The law which governs name changes within Illinois states as follows:
© A petitioner may include his or her spouse and adult unmarried children, with their consent, and his or her minor children where it appears to the court that it is for their best interest, in the petition and prayer, and the court’s order shall then include the spouse and children. Whenever any minor has resided in the family of any person for the space of 3 years and has been recognized and known as an adopted child in the family of that person, the application herein provided for may be made by the person having that minor in his or her family.
An order shall be entered as to a minor only if the court finds by clear and convincing evidence that the change is necessary to serve the best interest of the child. In determining the best interest of a minor child under this Section, the court shall consider all relevant factors, including:
(1) The wishes of the child’s parents and any person acting as a parent who has physical custody of the child.

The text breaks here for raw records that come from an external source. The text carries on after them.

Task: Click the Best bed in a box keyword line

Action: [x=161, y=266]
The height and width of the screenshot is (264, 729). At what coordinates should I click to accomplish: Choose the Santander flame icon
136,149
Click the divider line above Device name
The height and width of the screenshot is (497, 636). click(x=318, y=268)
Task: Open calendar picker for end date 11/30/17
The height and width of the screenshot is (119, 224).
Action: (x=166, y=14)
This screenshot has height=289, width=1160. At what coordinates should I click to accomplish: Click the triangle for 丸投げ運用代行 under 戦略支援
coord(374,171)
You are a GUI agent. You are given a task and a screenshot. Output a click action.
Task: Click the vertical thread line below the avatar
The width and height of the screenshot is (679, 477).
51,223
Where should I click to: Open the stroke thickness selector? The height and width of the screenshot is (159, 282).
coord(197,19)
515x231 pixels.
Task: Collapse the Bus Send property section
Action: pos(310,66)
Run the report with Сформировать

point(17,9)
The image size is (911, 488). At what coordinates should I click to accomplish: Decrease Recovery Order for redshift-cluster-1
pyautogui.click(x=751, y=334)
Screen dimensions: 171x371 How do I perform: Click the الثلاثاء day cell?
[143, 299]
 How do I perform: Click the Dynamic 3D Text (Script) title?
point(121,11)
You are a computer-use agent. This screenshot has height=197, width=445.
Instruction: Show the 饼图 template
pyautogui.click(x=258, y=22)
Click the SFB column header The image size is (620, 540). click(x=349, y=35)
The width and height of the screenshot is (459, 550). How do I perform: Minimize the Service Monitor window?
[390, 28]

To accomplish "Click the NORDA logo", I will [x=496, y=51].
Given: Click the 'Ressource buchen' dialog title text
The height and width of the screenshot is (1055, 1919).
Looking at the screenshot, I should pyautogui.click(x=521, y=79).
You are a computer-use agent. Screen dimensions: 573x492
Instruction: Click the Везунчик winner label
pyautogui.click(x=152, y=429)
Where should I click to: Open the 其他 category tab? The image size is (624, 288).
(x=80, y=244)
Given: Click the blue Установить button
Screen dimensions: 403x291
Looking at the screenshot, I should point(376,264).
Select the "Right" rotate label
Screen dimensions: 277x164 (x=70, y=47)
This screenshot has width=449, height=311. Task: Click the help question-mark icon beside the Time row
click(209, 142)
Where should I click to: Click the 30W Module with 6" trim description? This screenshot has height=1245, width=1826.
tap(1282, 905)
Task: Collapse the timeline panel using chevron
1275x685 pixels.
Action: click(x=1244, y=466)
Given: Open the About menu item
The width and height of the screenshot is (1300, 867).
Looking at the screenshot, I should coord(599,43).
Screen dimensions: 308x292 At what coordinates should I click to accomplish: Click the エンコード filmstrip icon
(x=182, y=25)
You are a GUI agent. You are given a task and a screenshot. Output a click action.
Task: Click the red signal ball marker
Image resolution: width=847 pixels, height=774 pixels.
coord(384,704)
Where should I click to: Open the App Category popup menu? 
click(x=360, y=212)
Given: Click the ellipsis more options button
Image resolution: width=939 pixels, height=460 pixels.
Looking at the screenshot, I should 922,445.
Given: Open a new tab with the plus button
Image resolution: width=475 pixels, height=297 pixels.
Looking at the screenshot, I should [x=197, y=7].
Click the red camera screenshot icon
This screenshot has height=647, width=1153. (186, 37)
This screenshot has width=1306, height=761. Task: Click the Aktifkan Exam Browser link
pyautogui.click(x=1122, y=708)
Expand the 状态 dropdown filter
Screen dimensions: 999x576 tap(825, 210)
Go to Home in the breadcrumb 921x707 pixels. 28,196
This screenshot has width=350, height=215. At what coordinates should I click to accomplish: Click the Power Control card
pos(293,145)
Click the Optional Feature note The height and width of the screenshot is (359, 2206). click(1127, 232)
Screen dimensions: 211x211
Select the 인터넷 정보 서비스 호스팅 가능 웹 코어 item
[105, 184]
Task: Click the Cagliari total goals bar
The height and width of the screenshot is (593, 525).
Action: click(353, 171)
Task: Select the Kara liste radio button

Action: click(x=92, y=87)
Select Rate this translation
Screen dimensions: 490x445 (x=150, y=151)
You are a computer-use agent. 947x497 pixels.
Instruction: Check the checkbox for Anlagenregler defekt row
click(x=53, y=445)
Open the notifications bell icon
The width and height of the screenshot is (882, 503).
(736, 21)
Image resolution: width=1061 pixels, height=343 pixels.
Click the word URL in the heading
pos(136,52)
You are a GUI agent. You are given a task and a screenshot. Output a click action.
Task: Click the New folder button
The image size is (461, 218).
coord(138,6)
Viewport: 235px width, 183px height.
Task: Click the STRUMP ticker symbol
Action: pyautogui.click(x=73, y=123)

(2) The wishes of the child and the reasons for those wishes. The court may interview the child in chambers to ascertain the child’s wishes with respect to the change of name. Counsel shall be present at the interview unless otherwise agreed upon by the parties. The court shall cause a court reporter to be present who shall make a complete record of the interview instantaneously to be part of the record in the case.
(3) The interaction and interrelationship of the child with his or her parents or persons acting as parents who have physical custody of the child, step-parents, siblings, step-siblings, or any other person who may significantly affect the child’s best interest.
The emphasis and primary focus of the court in adjudicating this issue are whether the name change has sufficient indicators that the name change serves a compelling function for the minor child that is separate and distinct from the desires of either parent. As you can see, the court needs to see by clear and convincing evidence (a high standard) that the name change is not only a good idea for the child, but is necessary for the child at the time the change is requested.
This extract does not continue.